When the project work was on, in May 2012, the Supreme Court stalled the plan to reintroduce Cheetahs into Kuno sanctuary fearing they may come into conflict with a project to reintroduce lions into the same sanctuary.

But in 2020, the SC lifted its stay, clearing the project after an affidavit filed by the National Tiger Conservation Authority (NTCA) to take the plunge — under the guidance from an expert committee headed by Dr. M.K. Ranjitsinh, the architect of Wildlife Protection Act — and go ahead with plans to bring the African cat to India.

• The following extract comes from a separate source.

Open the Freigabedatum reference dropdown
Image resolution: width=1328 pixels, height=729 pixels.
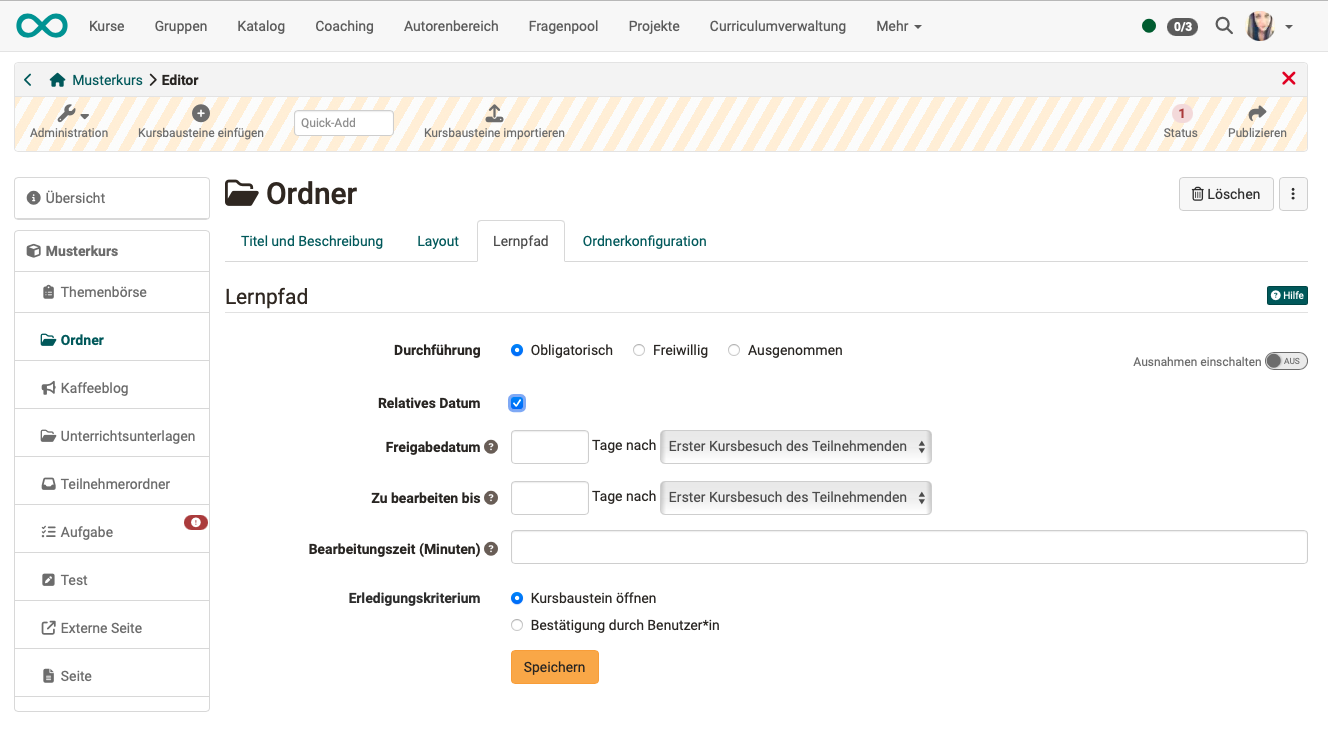(x=795, y=447)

“During the period of stay, I started work on the population recovery and habitat improvement of the critically endangered Great Indian Bustard, the grassland and open forests habitat of which the Cheetahs roamed in our country once and I re-joined the Cheetah Project after the Court clearance,” he said.

Training in Namibia

Bipin was sent to Namibia and South Africa with the team during June 2022 for a training in handling the Cheetah, habitat management, research, methods of conservation at different levels and how to avoid conflict with villagers living on the forest fringes.

“I gave technical inputs after ground studies along with my team and additionally wore many hats as and when needed including providing assistance required in administrative, financial, legal and policy matters. As the days for the release drew close, though rainy season in India is a difficult period to release Cheetahs in India due to inaccessibility to many forest areas and logistical constraints, it would have been wise to wait for the monsoon to end,” he explained.

September was the ideal month and the occasion was PM Modi’s birthday. The officers of Madhya Pradesh Forest Department, NTCA and MoEF&CC at various levels very efficiently coordinated and performed their roles meticulously in making the project a reality, Bipin added.

Adequate prey base

“The Kuno National Park, situated on the northern side of Vindhyachal mountains, can handle 35 Cheetahs and has an inviolate area of 748 square kms. where the Cheetahs have a suitable area of up to 6,800 square kms surrounding them. We had identified four more areas apart from Kuno National Park and the project Cheetah entails bringing 50 big cats from Africa in the next five years and in the long run establishing a viable cheetah metapopulation in the country,” he said.

The Kuno National Park has a good prey base for Cheetahs, comprising the four-horned antelope, chinkara, nilgai, wild pig, spotted deer and sambhar.

Cheetahs will help restore open forest and grassland ecosystems in India and its dwindling wildlife. This will help conserve biodiversity, consolidate and enhance the ecosystem, mitigate climate change and boost the local economy with various livelihood opportunities.

“Extensive hunting of Cheetahs and habitat loss led to their extinction. The ‘African Cheetah Introduction Project in India’ was first mooted in 2009 by Wildlife Trust of India and we have come a long way in finally bringing the fastest animal on earth to India,” Bipin added.

Mother happy

Standing L-R Bishan (Brother), Bipin, Monnappa (Father), Sitting L-R Rema Bishan, Sachitha Bishan, Tara (Mother), Amrita.

Elated over her son being in the core Project Cheetah team, Bipin’s mother Tara Monnappa told Star of Mysore that the family is proud of Bipin’s achievements. “I don’t have any words to express and he has been passionate about nature since childhood. I am glad he could pursue his passion with full vigour,” she said.

In fact, Bipin’s wife Amritha too is a sociologist and conservationist and works for The Nature Conservancy, a global environmental organisation, working in areas in Assam. Her specialisation is communities living in villages on the fringes of forests and their interactions with wildlife and nature.

Bipin’s elder brother C.M. Bishan is an Orthopaedician in Gonikoppa, Kodagu and an avid wildlife photographer.